Shareholder activists Just Share and environmental law organisation ClientEarth have written to more than 50 funds in South Africa about their duty to savers.
According to Bloomberg, the local industry oversees about R4.2trn in retirement investments, according to the two groups.
Legal opinion commissioned by the campaigners shows that failing to meet the requirement on climate change “would likely amount to a breach of duty by the board of a pension fund,” they said in a joint statement.
Oil companies and Norway’s sovereign wealth fund are responding to climate change through steps ranging from planting forests to divesting from fossil fuels. South Africa is dependent on coal for almost all of its power generation and unemployment of about 27 per cent complicates the debate around reducing this reliance, should it lead to closing mines and job losses.
The ultimate effects of climate change and the cost of transitioning to a low-carbon economy should form part of money managers’ investment strategies, Tracey Davies, executive director for Just Share, said by phone. “The primary reason is the fiduciary responsibility for the funds to invest in the long term.’’

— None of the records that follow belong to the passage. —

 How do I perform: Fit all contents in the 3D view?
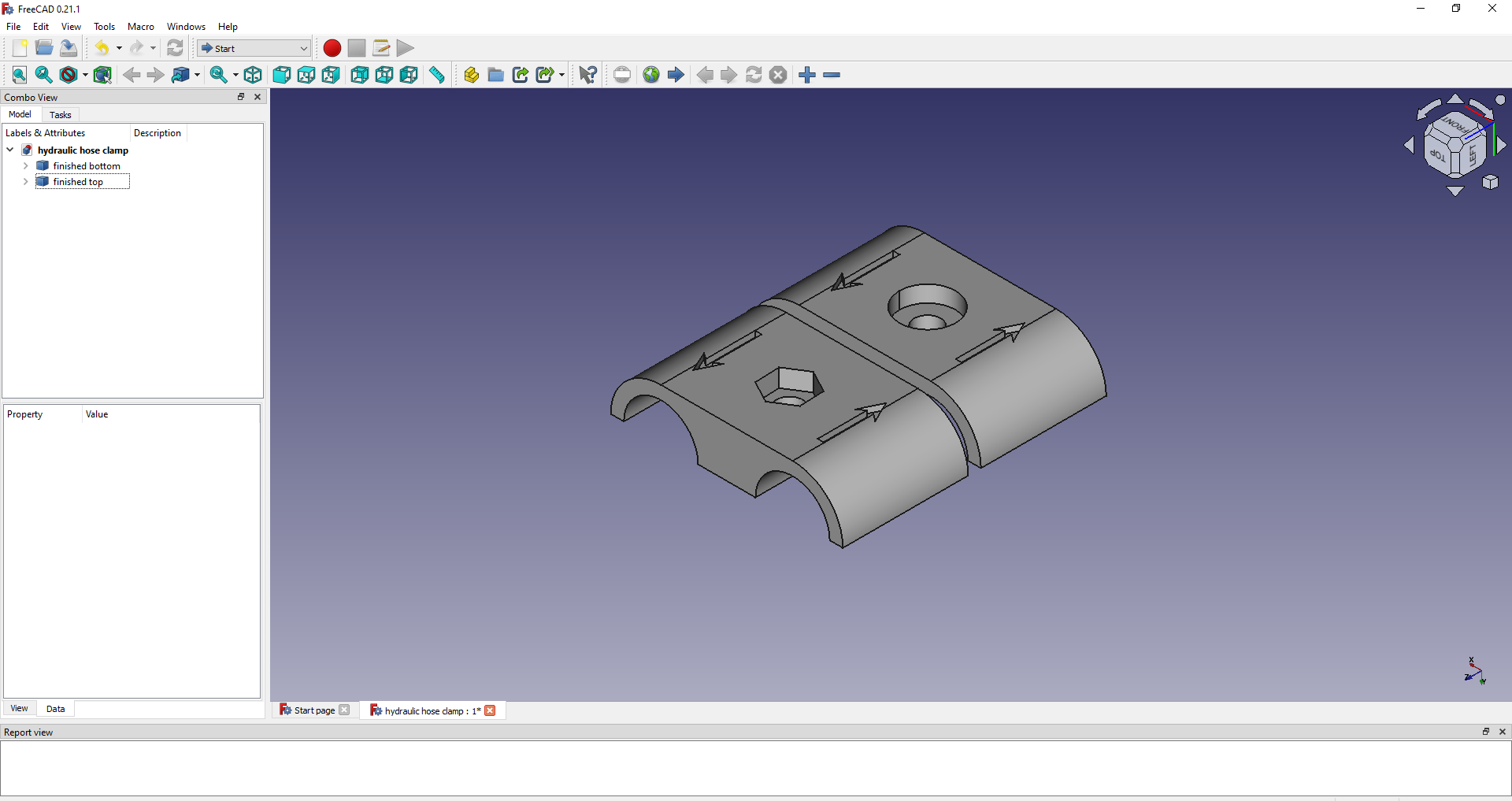pyautogui.click(x=19, y=75)
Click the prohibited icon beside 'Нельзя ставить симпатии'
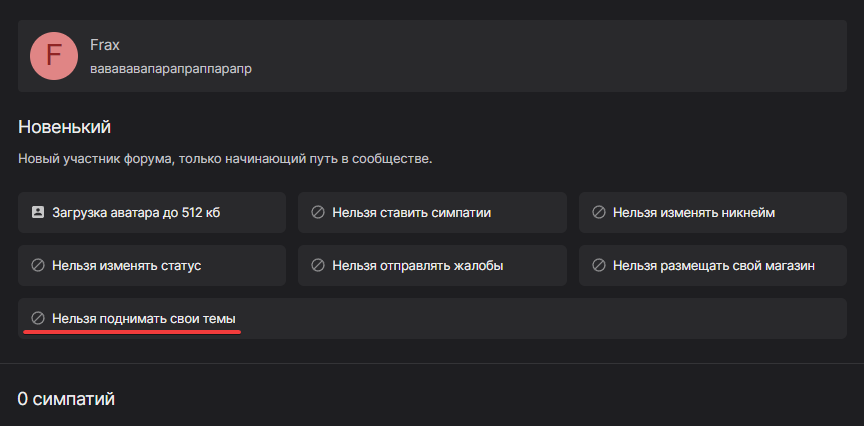The image size is (864, 426). pyautogui.click(x=318, y=212)
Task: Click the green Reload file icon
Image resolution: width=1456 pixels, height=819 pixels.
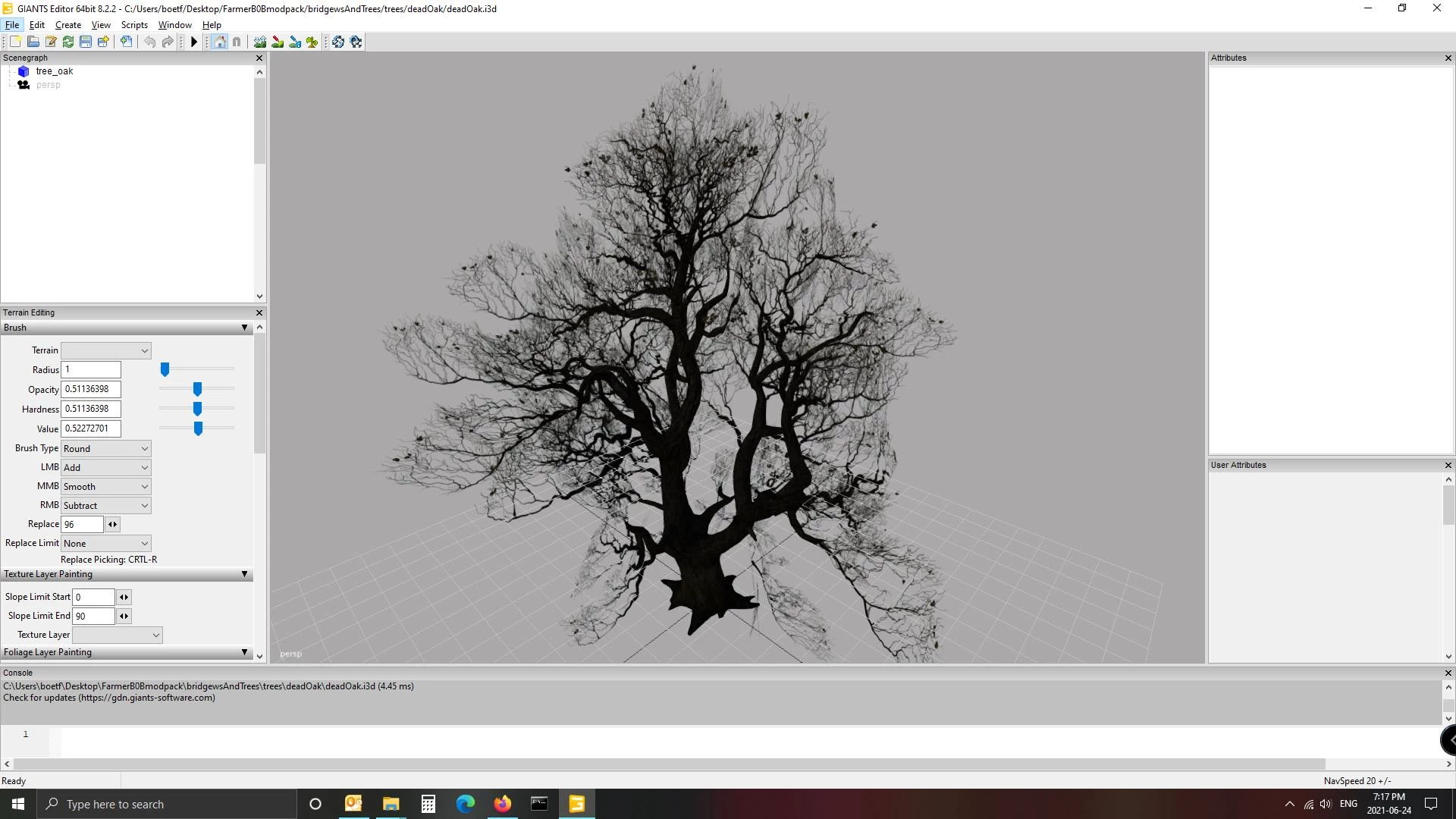Action: [68, 42]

South Africa’s 2030 energy plan sees coal-generated power dropping to less than 50 pension of the total, as investment increases in renewables such as wind and solar.
But, South African companies have been highlighting some of the potential costs. Anglo American Platinum, the world’s biggest producer of the metal, said April 9 that a planned carbon tax in the country will add cost pressures for marginal and loss-making operations.
Reaction from funds that responded to the campaigners’ questions ranged from interest in discussing the issue to asking whether they were being accused of doing something wrong, Davies said. The initial purpose of the letters was to raise awareness. “You’ve got to understand how exposed your portfolio is to climate policy.”